Using the data below, return every line that holds the word "computer".
::::::::
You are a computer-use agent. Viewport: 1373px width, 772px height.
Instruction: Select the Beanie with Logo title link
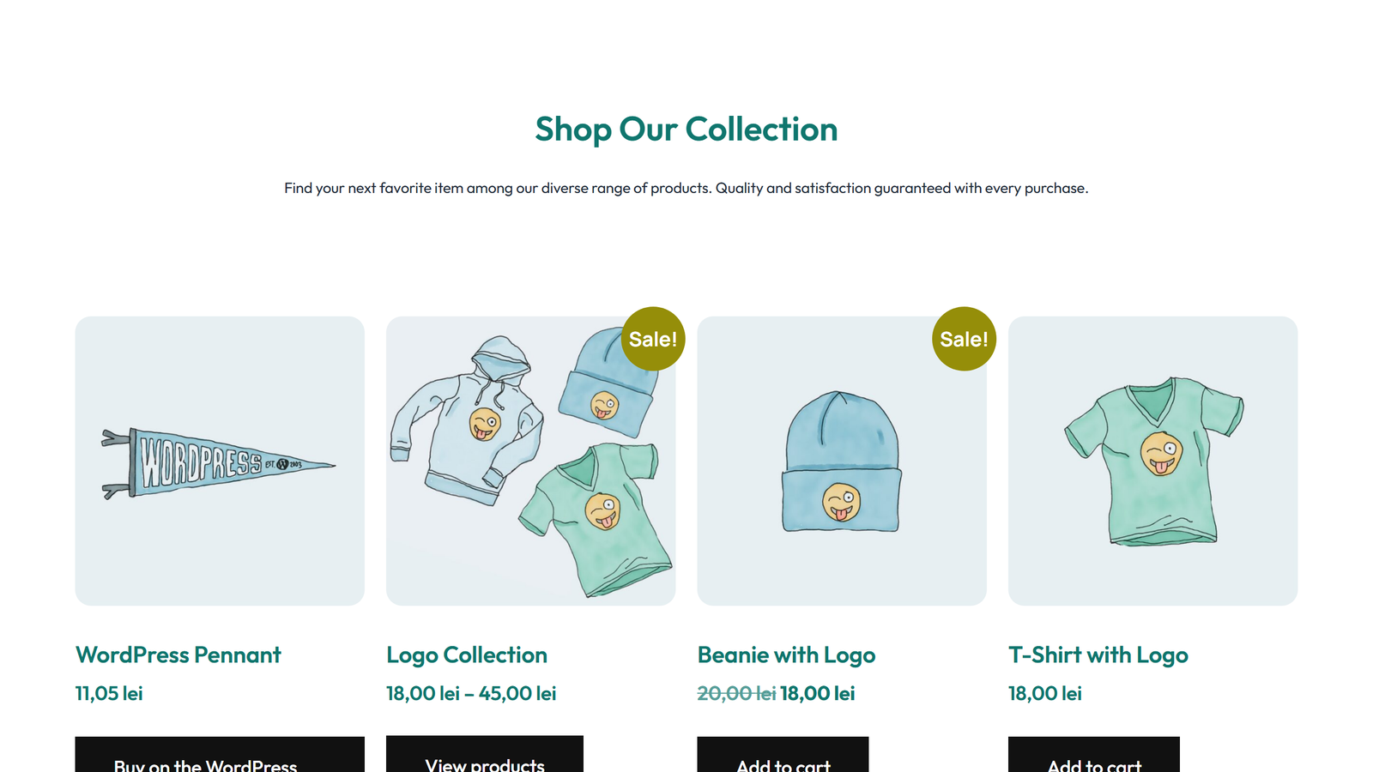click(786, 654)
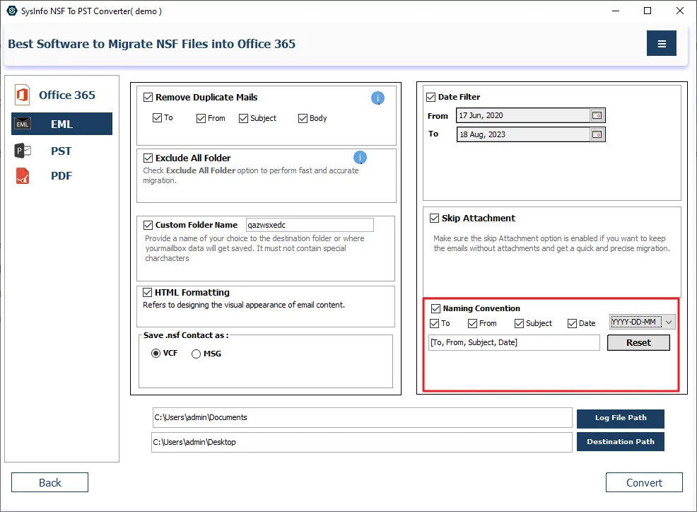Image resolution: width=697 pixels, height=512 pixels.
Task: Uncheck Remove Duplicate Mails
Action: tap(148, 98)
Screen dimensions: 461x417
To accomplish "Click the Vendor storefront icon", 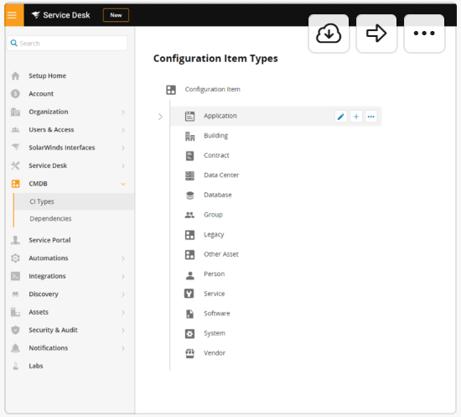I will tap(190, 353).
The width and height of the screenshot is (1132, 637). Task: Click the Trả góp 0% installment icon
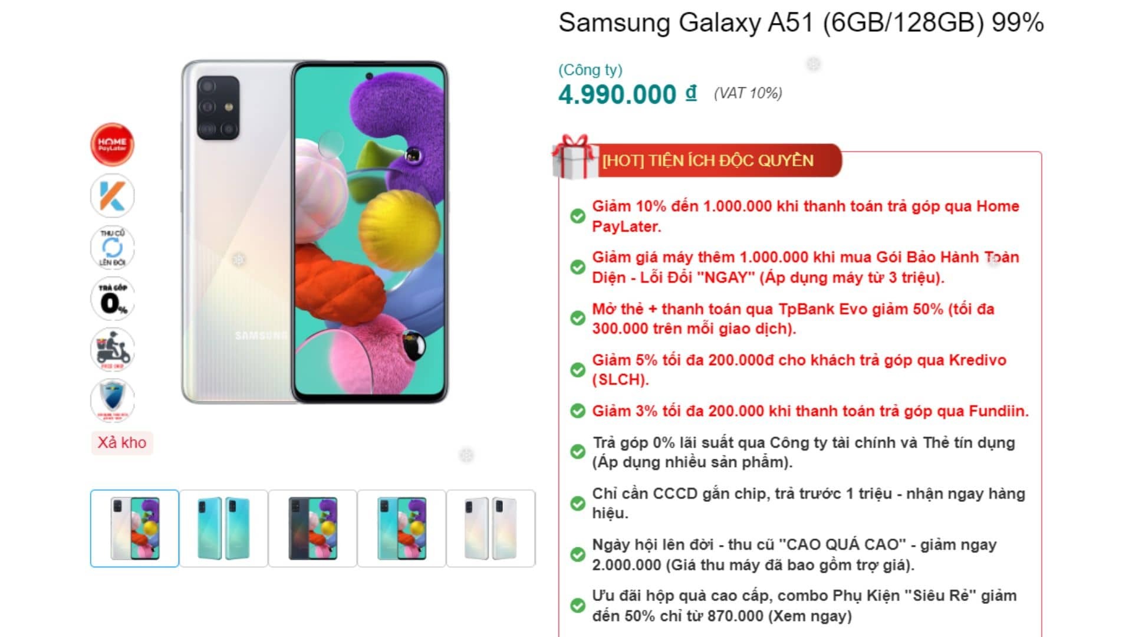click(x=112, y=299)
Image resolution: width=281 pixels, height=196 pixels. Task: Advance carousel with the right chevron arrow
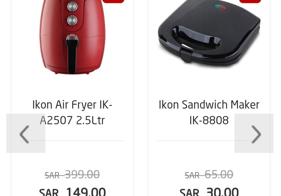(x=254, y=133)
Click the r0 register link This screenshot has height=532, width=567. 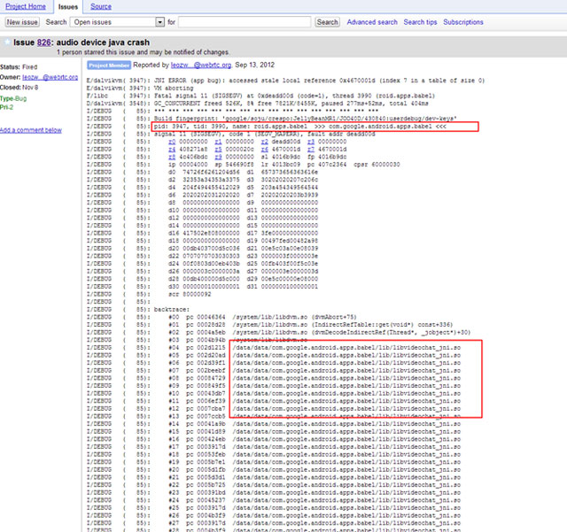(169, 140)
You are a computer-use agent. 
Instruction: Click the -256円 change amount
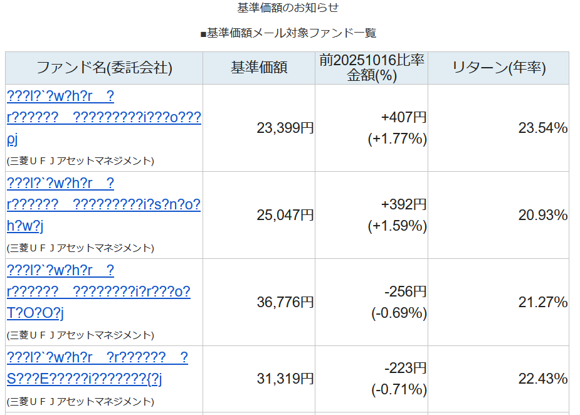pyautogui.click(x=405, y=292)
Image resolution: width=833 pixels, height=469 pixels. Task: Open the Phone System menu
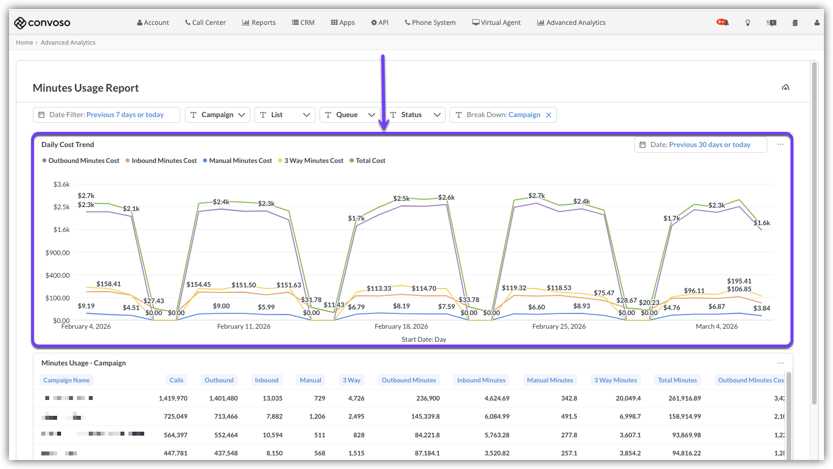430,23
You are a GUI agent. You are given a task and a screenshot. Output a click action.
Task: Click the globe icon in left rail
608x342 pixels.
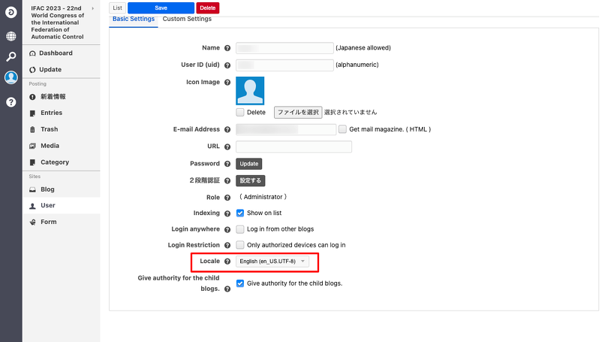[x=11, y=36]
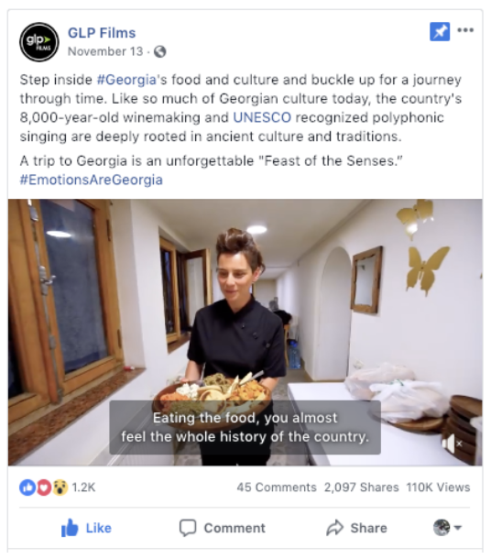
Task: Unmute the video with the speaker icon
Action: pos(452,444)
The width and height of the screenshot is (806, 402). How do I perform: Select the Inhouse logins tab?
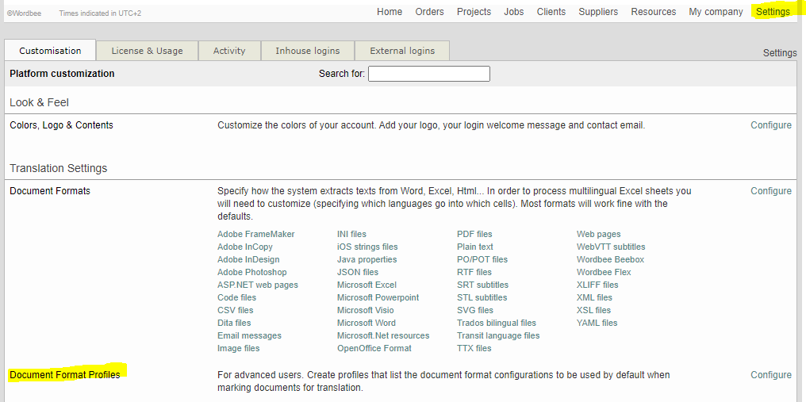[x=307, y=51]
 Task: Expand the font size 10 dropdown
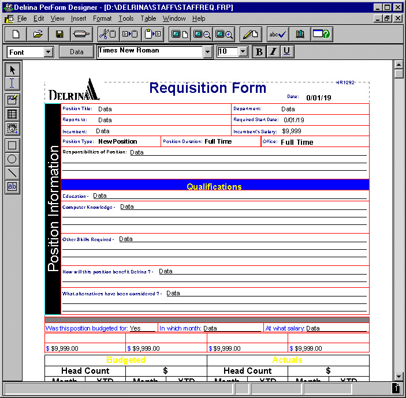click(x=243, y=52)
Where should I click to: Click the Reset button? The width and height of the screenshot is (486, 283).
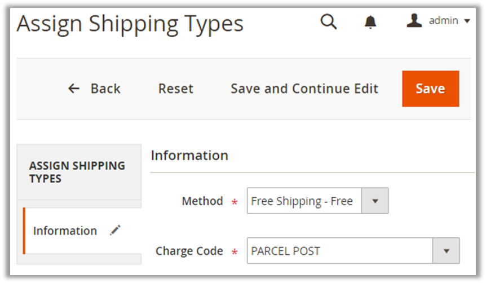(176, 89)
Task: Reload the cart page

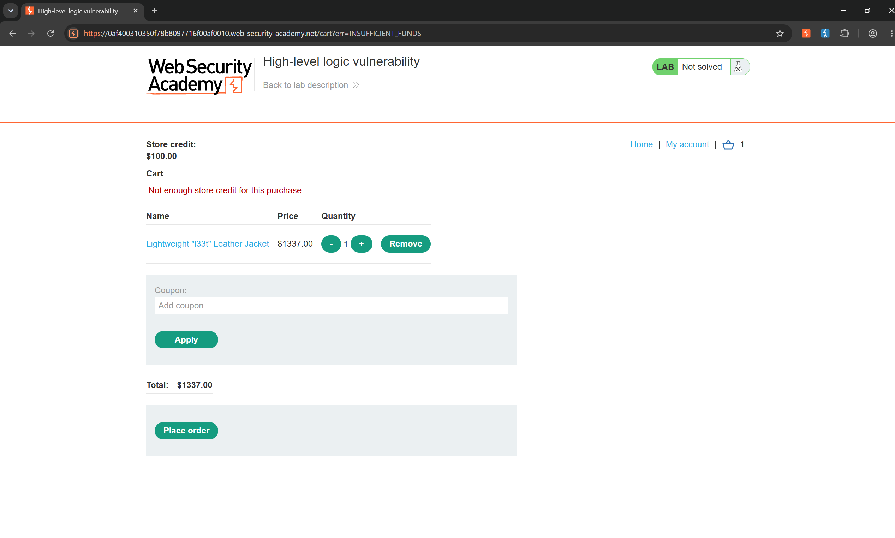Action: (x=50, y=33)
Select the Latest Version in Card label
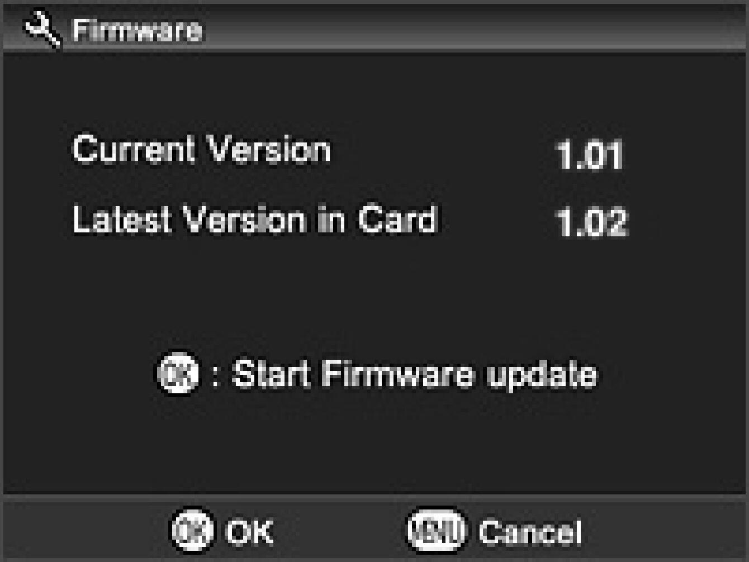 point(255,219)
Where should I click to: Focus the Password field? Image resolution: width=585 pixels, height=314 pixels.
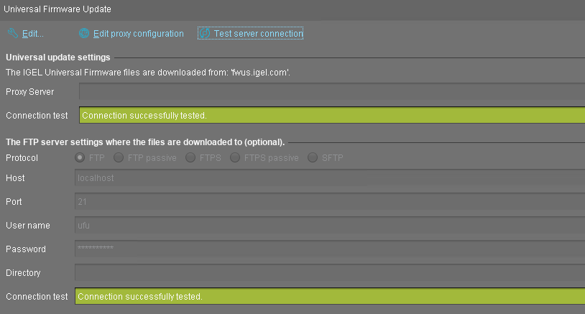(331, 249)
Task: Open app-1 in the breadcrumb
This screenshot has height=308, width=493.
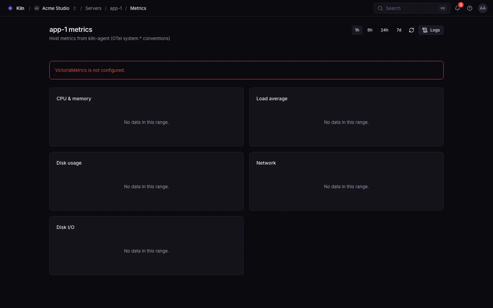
::::::::
RESULT OF THIS EXERCISE:
You are a computer-use agent. Viewport: 1373px width, 772px height.
You are a computer-use agent. 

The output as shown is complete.